Screenshot grounding data —
┄┄┄┄┄┄┄┄┄┄

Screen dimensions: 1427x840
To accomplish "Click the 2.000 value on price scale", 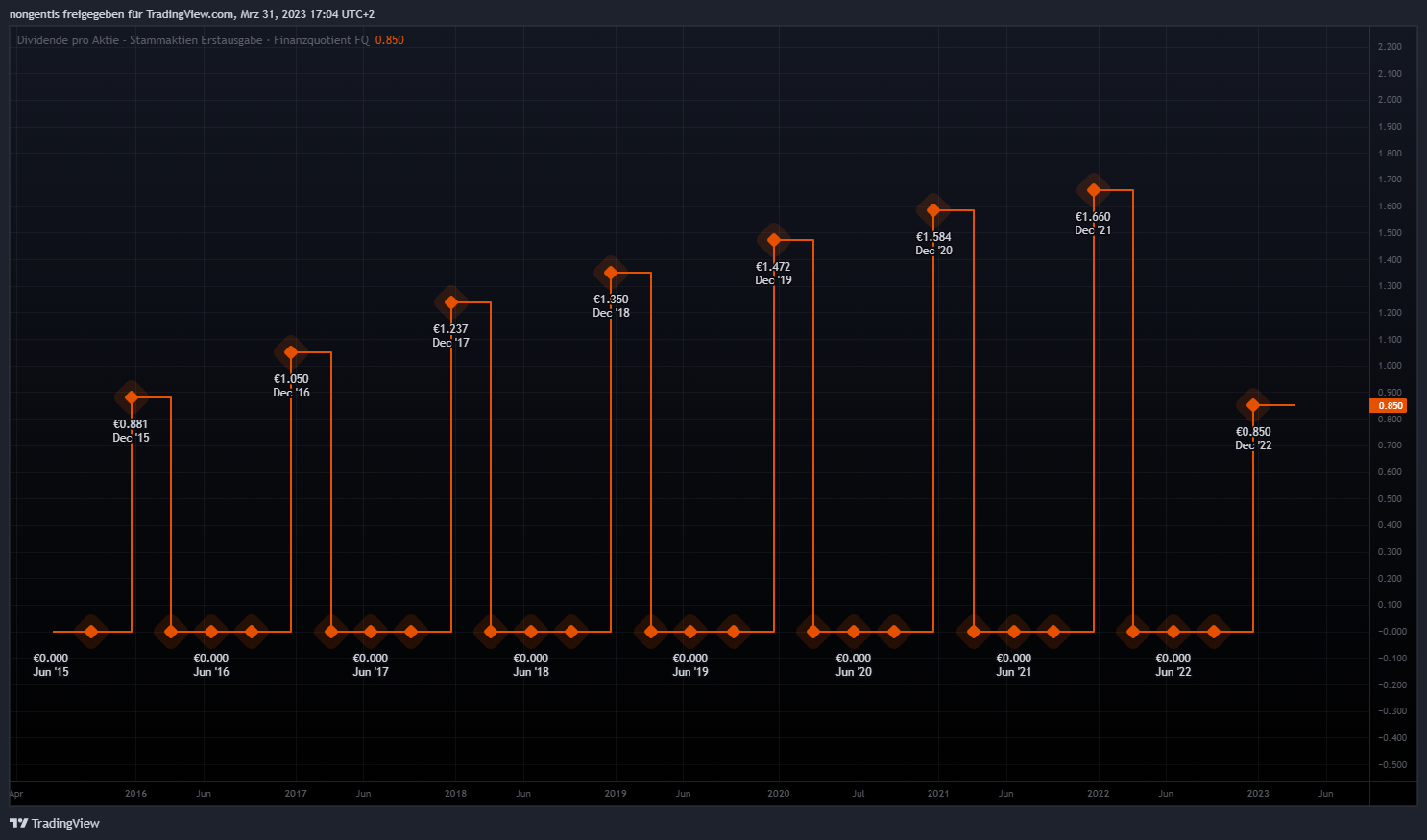I will click(x=1390, y=100).
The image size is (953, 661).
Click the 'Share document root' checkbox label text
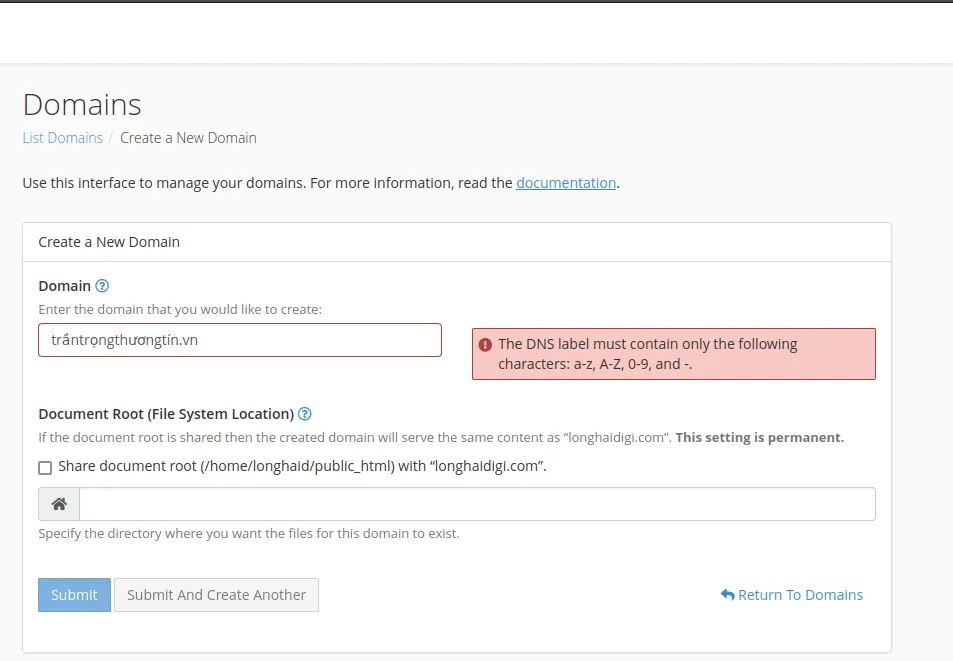[x=302, y=466]
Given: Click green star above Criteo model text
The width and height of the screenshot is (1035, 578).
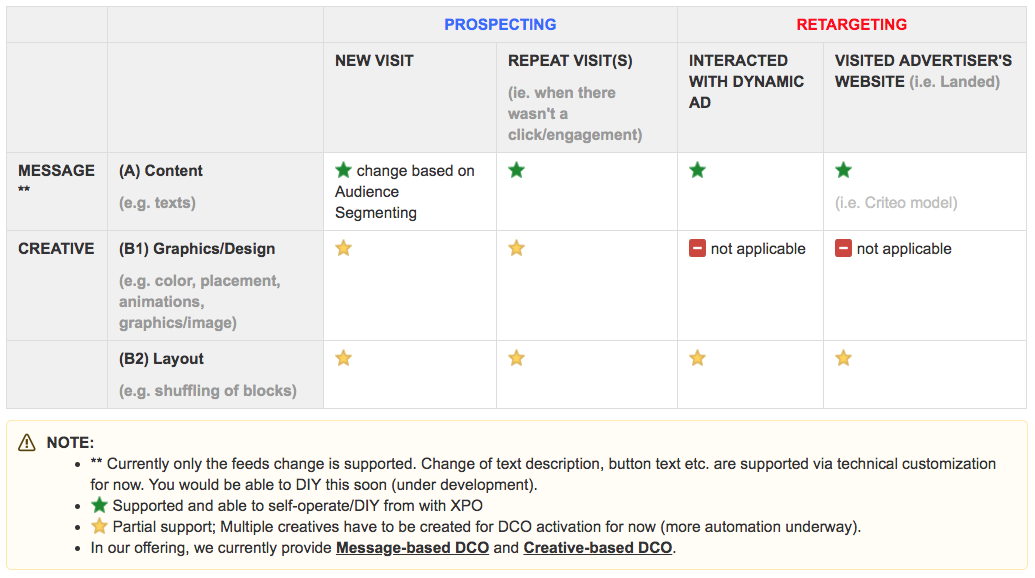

┄┄┄┄┄┄┄┄┄┄

Work to complete — Where pictures appear, omit them, and transcribe exactly, with nothing else, the lines from the line with "Click the 'Share" through the final line of the records above, both ends included.

Solution —
Click the 'Share document root' checkbox label text
[x=302, y=466]
Given: Click green star above Criteo model text
The width and height of the screenshot is (1035, 578).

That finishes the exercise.